MultimediaInfographics In Posters: The Medical Termination of Pregnancy (Amendment) Bill, 2020

In Posters: The Medical Termination of Pregnancy (Amendment) Bill, 2020

In this series, FII and Asia Safe Abortion Partnership take a look at the issues with the new MTP (Amendment) Bill, 2020.

The Medical termination of Pregnancy (Amendment) Bill 2020 was approved by the Union Cabinet, chaired by the Prime Minister, earlier this year to amend the Medical Termination of Pregnancy Act (MTP), 1971. The bill was supposed to be discussed in the Rajya Sabha, but this has been delayed due to the Covid-19 pandemic. While the new bill has been deemed ‘progressive’ and ‘liberal’ by the government, there are several issues with the proposed amendments as well. On International Safe Abortion Day, FII, in collaboration with Asia Safe Abortion Partnership, takes a look at some of them.

The proposed amendment: The new bill aims to extend the period of allowed termination of pregnancy upto 20-24 weeks. To terminate until 20 weeks, approval from one registered practitioner would be required, and between 20-24 weeks, approval of two medical practitioners would be needed.

The issue with it: The new bill doesn’t focus on the rights of the person who doesn’t want to continue the pregnancy. A person still won’t have the absolute right to terminate a pregnancy if they want to.

The proposed amendment: Beyond 24 weeks, permission from a medical board would be needed. The medical board supervising the termination of the pregnancy beyond 24 weeks should include a gynaecologist, a paediatrician and a radiologist.

The issue with it: There’s no clarity as to who would ensure access to the medical board and no mention of financial support that might be needed to contact the medical board. Also, how can the presence of so many specialists be assured in regions where access to healthcare continues to be an issue?

Also read: What Would Enhancing Upper Gestation Limit For Abortion To 24 Weeks Do?

The proposed amendment: The upper limit of termination of pregnancy to 20-24 weeks has been extended for ‘special categories of women’ which will include ‘vulnerable women’ such as survivors of rape and incest, women with disabilities, minors etc.

The issue with it: This doesn’t take into account the experiences of other marginalised people such as migrant workers, displaced persons, trans and non-binary people, people who experience intimate partner violence, among others. Lack of access to timely diagnosis and information can also be factors for seeking termination of pregnancy beyond 24 weeks.

The proposed amendment: The new bill includes a privacy clause which states that revealing the name and other details of a woman wanting to terminate a pregnancy is punishable, and may only be revealed to a person authorised by law.

The issue with it: The original bill had taken special care to protect the right to privacy of the person seeking an abortion. The wording of the new bill indicates that the details can be shared with a person ‘authorised by law’. This could compromise the confidentiality of the individual.

The proposed amendment: The MTP Act as well as the new bill allow ‘pregnant women’ to terminate a pregnancy if they wish to.

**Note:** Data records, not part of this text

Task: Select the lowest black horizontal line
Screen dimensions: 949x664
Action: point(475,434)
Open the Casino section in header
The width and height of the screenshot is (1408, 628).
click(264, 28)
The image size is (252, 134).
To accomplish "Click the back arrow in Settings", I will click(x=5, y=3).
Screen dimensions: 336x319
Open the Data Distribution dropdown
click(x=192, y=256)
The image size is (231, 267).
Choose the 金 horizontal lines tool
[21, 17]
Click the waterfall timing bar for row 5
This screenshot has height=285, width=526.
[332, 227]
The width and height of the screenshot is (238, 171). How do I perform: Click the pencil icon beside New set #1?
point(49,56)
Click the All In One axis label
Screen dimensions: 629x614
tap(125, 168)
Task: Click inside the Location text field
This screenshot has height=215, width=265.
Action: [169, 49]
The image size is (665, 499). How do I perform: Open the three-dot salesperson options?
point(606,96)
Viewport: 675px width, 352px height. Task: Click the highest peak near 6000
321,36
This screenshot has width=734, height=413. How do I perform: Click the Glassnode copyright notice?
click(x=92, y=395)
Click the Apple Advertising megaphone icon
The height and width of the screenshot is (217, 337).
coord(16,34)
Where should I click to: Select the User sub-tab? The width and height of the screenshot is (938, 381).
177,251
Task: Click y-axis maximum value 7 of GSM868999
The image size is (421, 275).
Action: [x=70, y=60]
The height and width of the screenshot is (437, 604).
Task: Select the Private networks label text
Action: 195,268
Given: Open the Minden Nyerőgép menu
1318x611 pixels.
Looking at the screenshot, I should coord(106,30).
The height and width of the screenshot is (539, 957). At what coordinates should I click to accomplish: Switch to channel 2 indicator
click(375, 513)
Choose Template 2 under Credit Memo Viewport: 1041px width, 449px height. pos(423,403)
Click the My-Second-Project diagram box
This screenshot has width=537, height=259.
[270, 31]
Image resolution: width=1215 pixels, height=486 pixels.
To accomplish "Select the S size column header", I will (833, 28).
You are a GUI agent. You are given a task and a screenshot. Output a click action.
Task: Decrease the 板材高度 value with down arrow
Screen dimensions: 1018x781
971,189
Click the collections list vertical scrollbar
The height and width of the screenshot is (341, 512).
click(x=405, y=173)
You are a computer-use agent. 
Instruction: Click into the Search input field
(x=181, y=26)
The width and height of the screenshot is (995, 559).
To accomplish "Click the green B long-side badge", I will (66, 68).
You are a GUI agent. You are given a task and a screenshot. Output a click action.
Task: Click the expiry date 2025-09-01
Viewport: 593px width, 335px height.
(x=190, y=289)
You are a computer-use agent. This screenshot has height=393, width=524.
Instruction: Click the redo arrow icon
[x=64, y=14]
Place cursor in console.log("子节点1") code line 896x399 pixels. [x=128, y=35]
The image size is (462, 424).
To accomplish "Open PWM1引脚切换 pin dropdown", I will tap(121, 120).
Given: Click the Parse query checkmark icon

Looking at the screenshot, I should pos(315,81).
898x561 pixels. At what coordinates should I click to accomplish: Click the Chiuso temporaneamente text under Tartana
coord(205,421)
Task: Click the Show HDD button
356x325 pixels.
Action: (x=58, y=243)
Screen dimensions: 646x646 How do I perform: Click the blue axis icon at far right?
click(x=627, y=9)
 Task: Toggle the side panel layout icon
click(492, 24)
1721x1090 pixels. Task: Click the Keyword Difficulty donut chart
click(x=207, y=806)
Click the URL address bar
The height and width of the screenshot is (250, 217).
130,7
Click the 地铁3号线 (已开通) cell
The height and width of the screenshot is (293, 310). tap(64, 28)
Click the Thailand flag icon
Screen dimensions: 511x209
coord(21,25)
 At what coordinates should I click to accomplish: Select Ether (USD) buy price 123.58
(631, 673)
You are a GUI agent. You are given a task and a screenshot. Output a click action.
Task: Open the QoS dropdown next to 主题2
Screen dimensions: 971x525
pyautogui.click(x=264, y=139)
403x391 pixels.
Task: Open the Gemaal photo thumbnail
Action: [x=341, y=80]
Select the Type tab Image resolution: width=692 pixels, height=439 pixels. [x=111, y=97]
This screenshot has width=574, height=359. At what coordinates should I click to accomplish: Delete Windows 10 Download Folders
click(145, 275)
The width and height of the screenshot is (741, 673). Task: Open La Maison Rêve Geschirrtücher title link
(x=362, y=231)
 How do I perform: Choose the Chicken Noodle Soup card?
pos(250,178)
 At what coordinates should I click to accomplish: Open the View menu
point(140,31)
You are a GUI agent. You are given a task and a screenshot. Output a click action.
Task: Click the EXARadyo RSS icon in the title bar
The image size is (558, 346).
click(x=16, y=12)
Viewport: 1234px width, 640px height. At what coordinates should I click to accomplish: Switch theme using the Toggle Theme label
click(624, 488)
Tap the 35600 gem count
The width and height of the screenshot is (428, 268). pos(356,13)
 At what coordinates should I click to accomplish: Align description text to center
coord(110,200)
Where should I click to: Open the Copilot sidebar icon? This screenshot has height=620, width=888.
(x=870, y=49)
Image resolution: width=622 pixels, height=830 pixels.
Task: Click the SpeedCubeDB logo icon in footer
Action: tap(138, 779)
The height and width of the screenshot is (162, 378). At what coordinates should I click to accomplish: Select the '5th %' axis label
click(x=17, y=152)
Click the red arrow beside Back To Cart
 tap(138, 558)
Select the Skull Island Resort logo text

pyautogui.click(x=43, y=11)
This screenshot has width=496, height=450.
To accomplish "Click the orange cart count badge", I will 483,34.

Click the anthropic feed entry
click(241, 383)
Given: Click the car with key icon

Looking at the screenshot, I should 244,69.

The issue with it: The MTP Act as well as the new bill reinforce the gender-binary and fail to extend the same rights to trans, intersex, and non-binary people. Instead of ‘pregnant woman’, the bill must include the term ‘pregnant person’.

Also read: Abortion During The Pandemic: Whose Crime Is It Anyway?

The MTP Act is needed in the first place only because the Indian Penal Code (IPC) still criminalizes abortion, hence the usage of the phrase ‘medical termination of pregnancy’ and not abortion. Many sections in the MTP Act begin with ‘Notwithstanding anything contained in the Indian Penal Code..’- as a means to protect doctors for conducting abortions. Instead of a doctor-centric law, like the current MTP Act, a new law that acknowledges the rights and autonomy of a pregnant person is needed.

Access to safe abortion is a fundamental human right. What is needed is a comprehensive new law which ensures that no person is forced to get an unsafe abortion or continue an unwanted pregnancy. More policies and laws that centre the sexual and reproductive rights of people are needed. This includes and is not limited to access to comprehensive sexuality education, access to contraception and safe abortion.

Hence the new bill urgently needs to adopt a rights-based approach towards abortion and reproductive health.